As this case makes clear, the intestacy statute is designed in part to protect the spouse of a person who has not written a will.8 A married person is entitled to the spouse's intestate share. The statute thus provides the kind of benefit of marriage that Carol herself would have been estopped from attempting to deny to Ethan through a challenge to the validity of their marriage. See Poor v. Poor, 381 Mass. 392, 396, 409 N.E.2d 758 (1980) (individual who has obtained benefits of marriage is estopped from later denying that marriage to his putative spouse's detriment). And, much as the brother in Suneson was estopped from challenging the validity of his brother's marriage, see Suneson, supra at 940–941, 508 N.E.2d 891, so the children here are estopped from challenging the validity of their mother's marriage. See Restatement (Second) Conflict of Laws § 74 comment b, at 226 (“a person may be estopped from attacking a divorce if his claim is derived from a person who would have been estopped. So a child of a first marriage whose father has procured an invalid divorce may be held estopped from attacking the validity of the divorce in order to prevent a second wife from sharing in the father's estate”). The judgment in the administration case is therefore reversed.
It does not necessarily follow that the judgment in the equity case must also be reversed. Whether our decision preventing the children from challenging the validity of the marriage, and reversing the judgment revoking and amending the decree appointing Ethan administrator of Carol's estate, undoes the injustice of the children's enrichment by the $120,036 is a question that must be decided in the first instance by the judge. While we express no opinion on the question, we note that it may be informed, for example, by a determination whether and in what way Ethan was hurt by the sale of the cottage to a stranger, which the parties have represented to us has now occurred, in which he cannot now have a life estate, should he have been entitled to one; or by a comparison of the amount he may receive from the sale of the cottage with the value of the life estate that he understood Carol to have wanted him to have.

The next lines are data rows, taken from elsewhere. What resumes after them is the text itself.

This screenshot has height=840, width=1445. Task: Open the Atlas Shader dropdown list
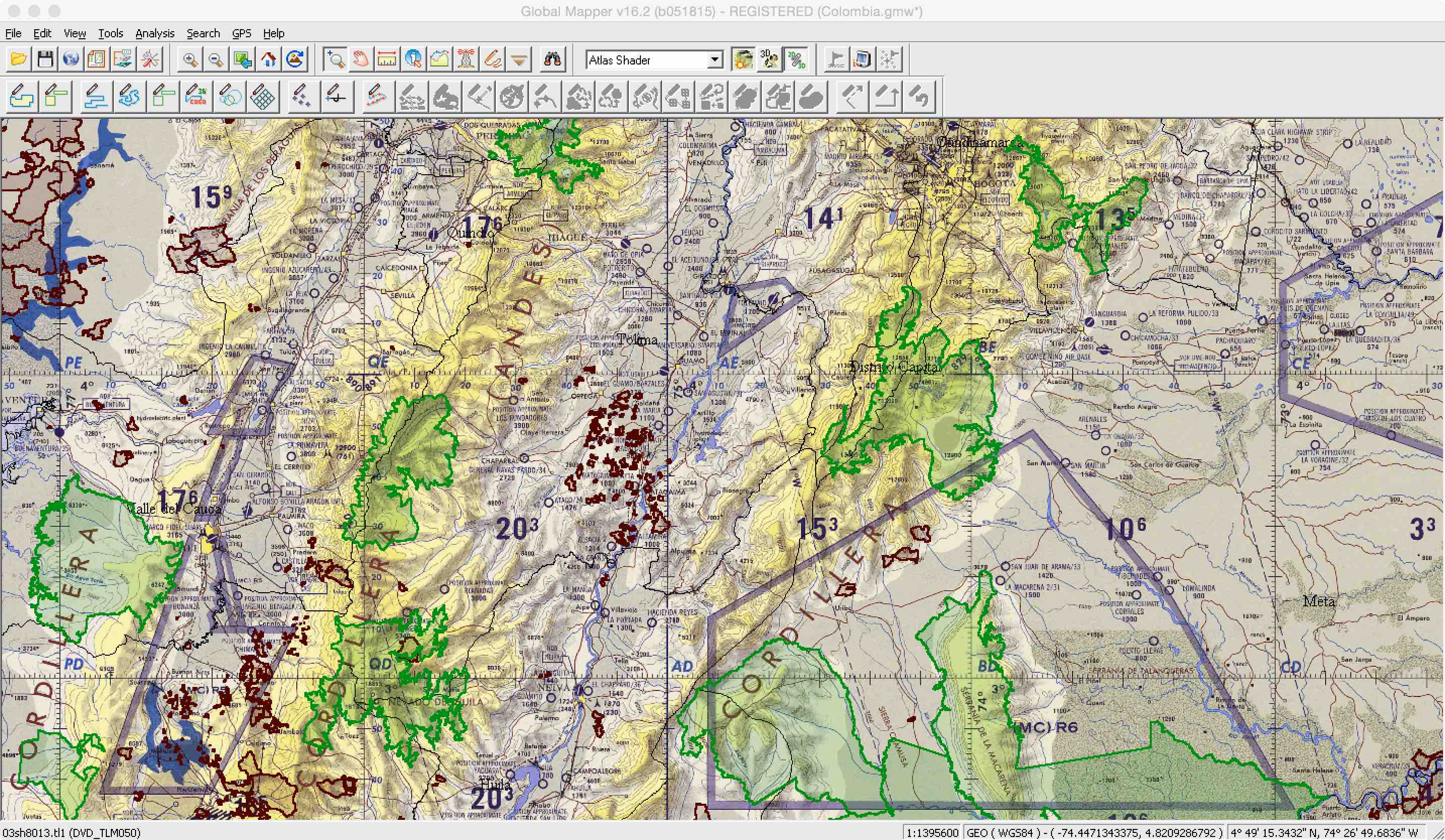[x=715, y=60]
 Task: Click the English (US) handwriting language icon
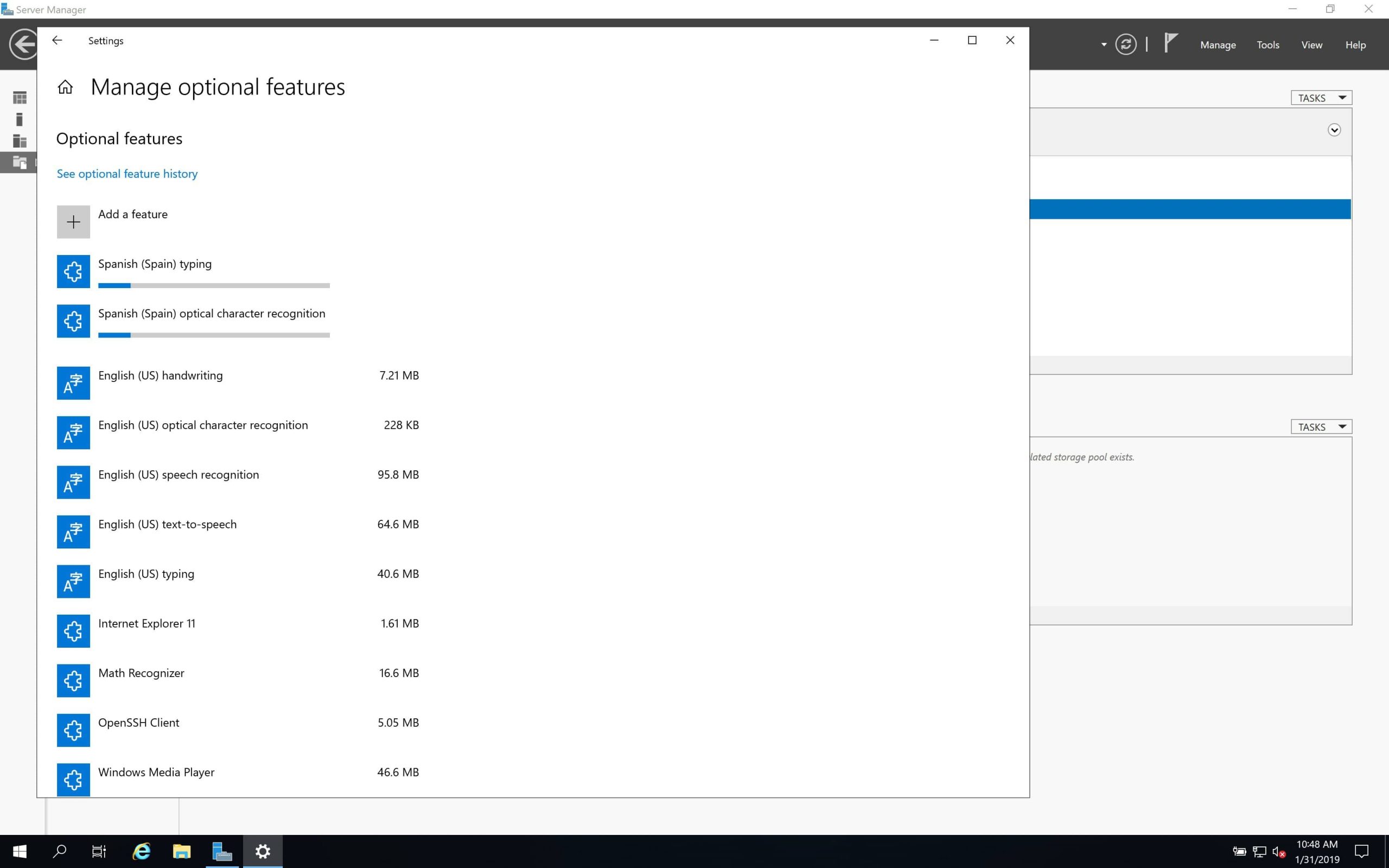tap(73, 383)
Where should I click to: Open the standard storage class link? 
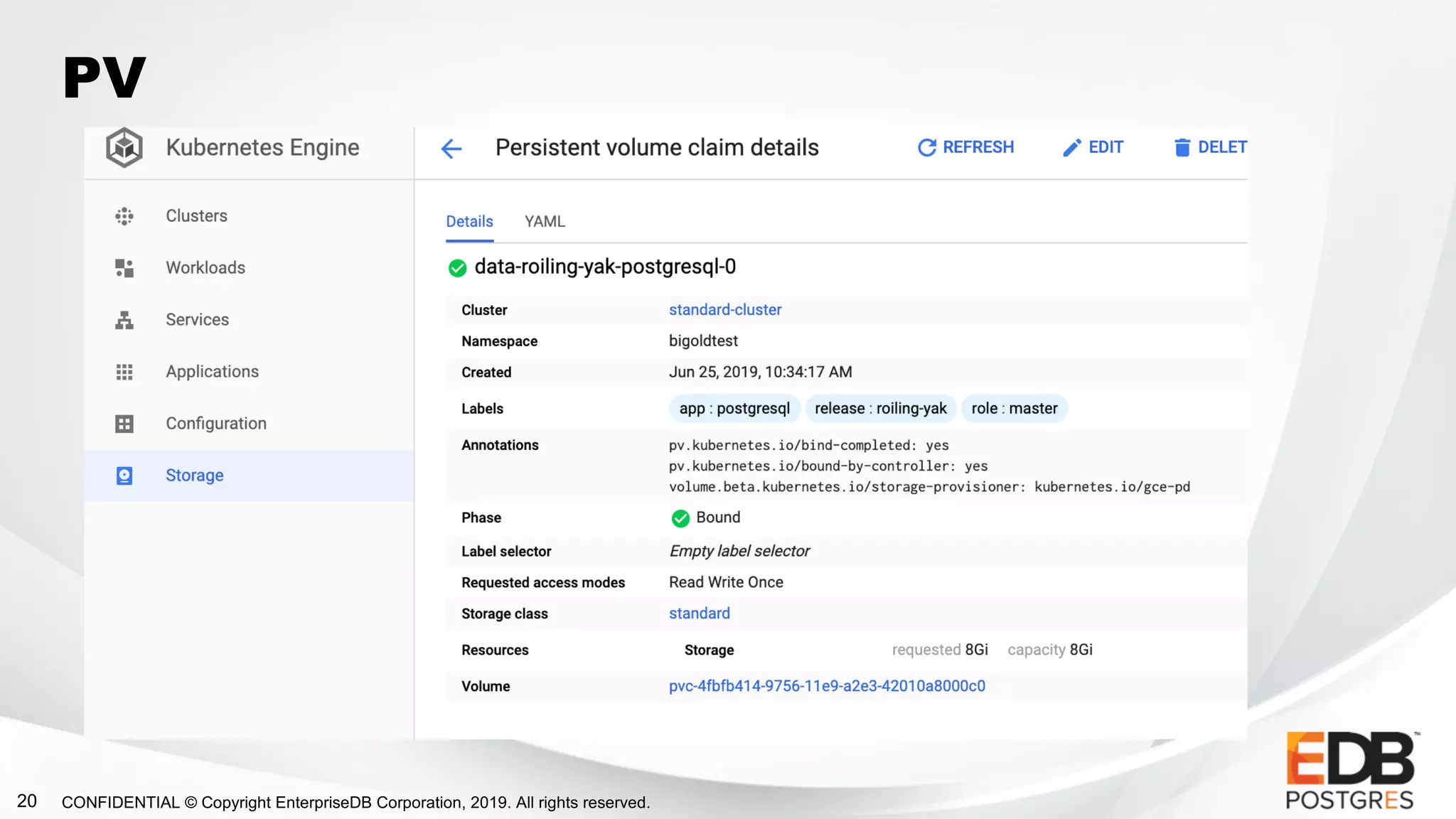tap(699, 614)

In addition, the judge found that the enrichment of the children was unjust because Ethan made mistakes of fact both when he believed the children considered him to be Carol's husband and when he believed they would follow through, as he had by giving them the $120,036, with Carol's wishes. Our reversal in the administration case may remove the practical consequences of the first mistake, but not of the second. In all events, the judge, whose decision in the equity case demonstrated commendable sensitivity to the equities of the issue, will have to make a new determination on the complaint in equity in light of our decision, and he is free to determine in the first instance what factors are relevant to that determination.
The judgment in the administration case, no. 11–P–2118, is reversed; the judgment in the equity case, no. 11–P–2173, is vacated, and the case is remanded for further proceedings consistent with this opinion.

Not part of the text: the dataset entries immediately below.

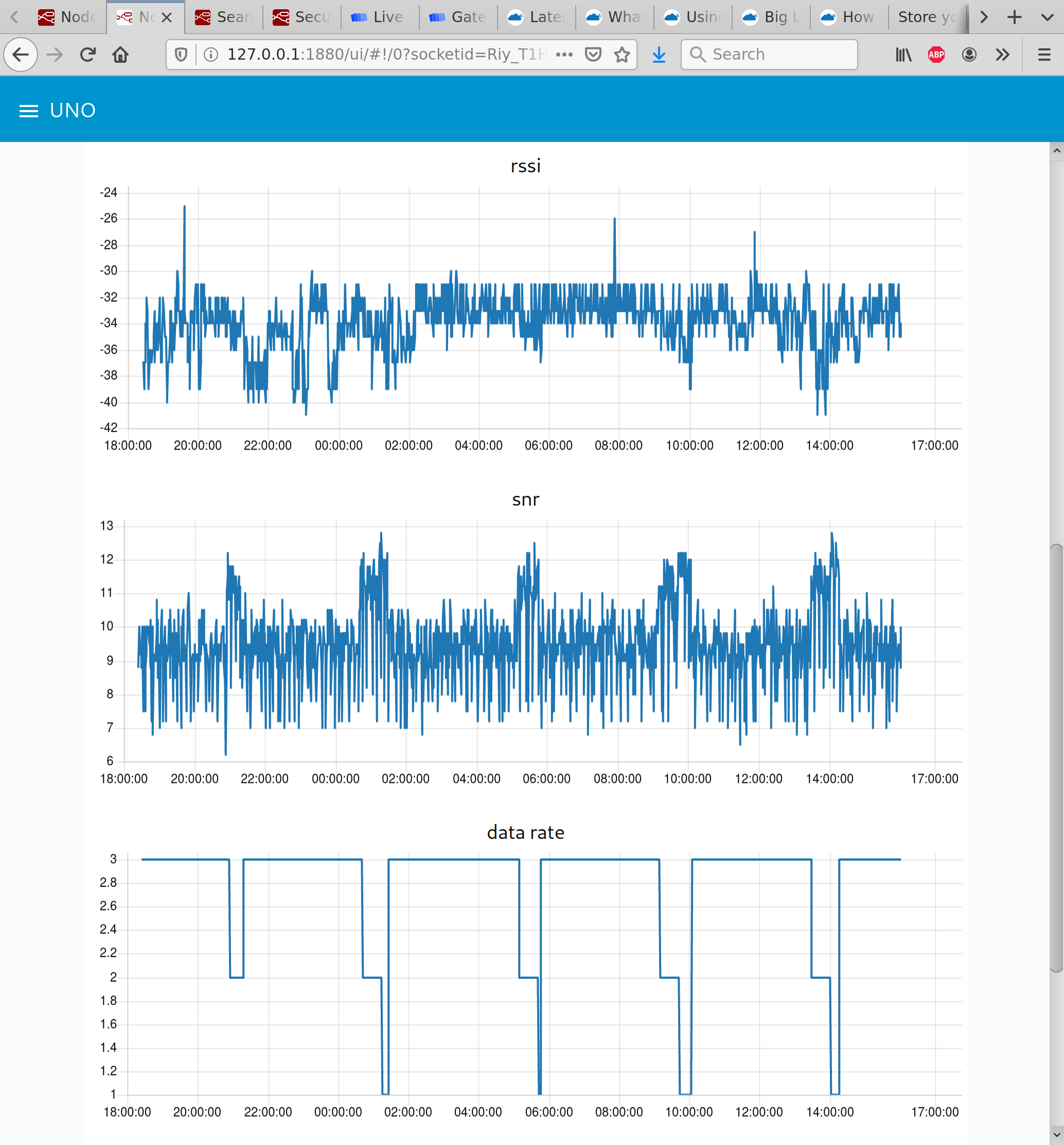Open the UNO dashboard hamburger menu
This screenshot has height=1145, width=1064.
point(28,111)
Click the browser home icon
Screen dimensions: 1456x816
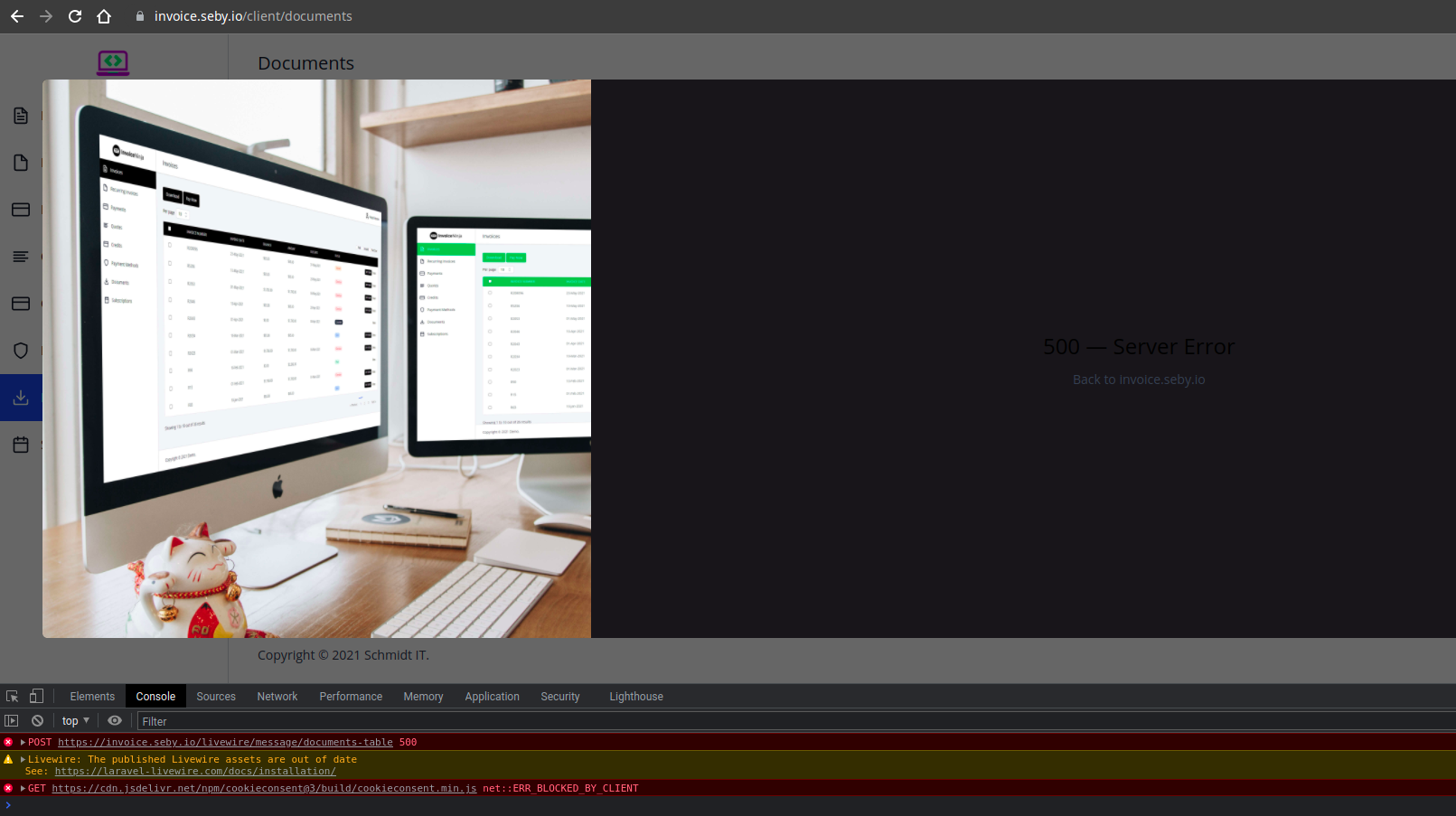(x=104, y=15)
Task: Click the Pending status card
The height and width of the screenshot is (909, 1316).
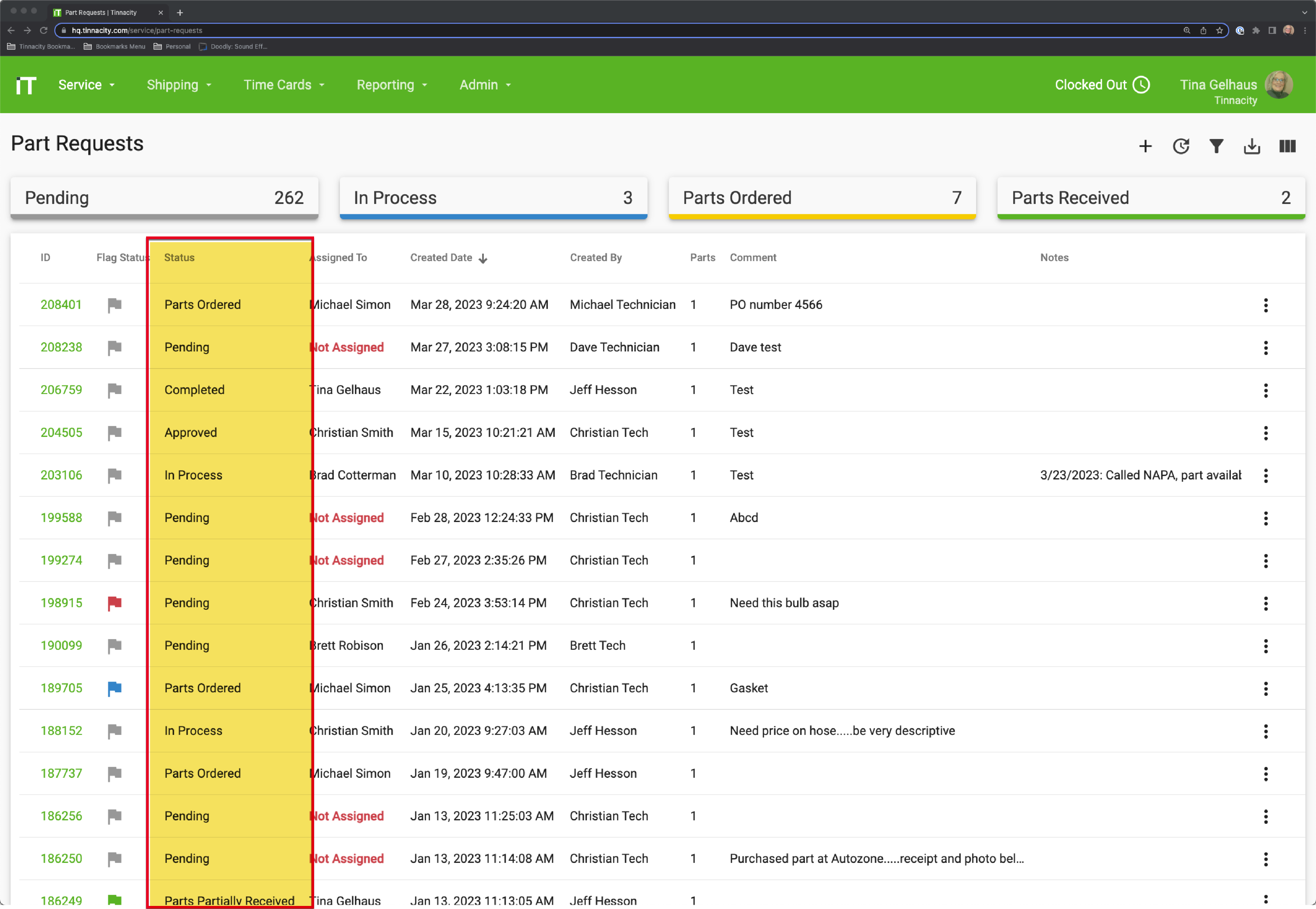Action: pyautogui.click(x=164, y=197)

4. This case involves two appeals. Because the appeals are related, we consider them together.
5. We refer to the parties by their first names to avoid confusion.
6. The children argue that Ethan's affidavit is not properly before us and that we may not rely on it. Ultimately, we rely only on the judge's findings of fact. We recite some of the contents of the affidavit only to provide Ethan's description of the improvements he made to the cottage.
7. These sections were repealed effective March 31, 2012, see St.2008, c. 521, § 13, amended by St.2010, c. 409, § 23, and St.2011, c. 224; the repeal has no effect on the outcome of this appeal.
8. See G.L. c. 190, § 1, for the version in effect during the relevant time period of this case. That statute was repealed effective March 31, 2012, see St. 2008, c. 521, § 13, amended by St. 2010, c. 409, § 23, and St.2011, c. 224, and replaced by G.L. c. 190B, § 2–102, inserted by St. 2008, c. 521, § 9.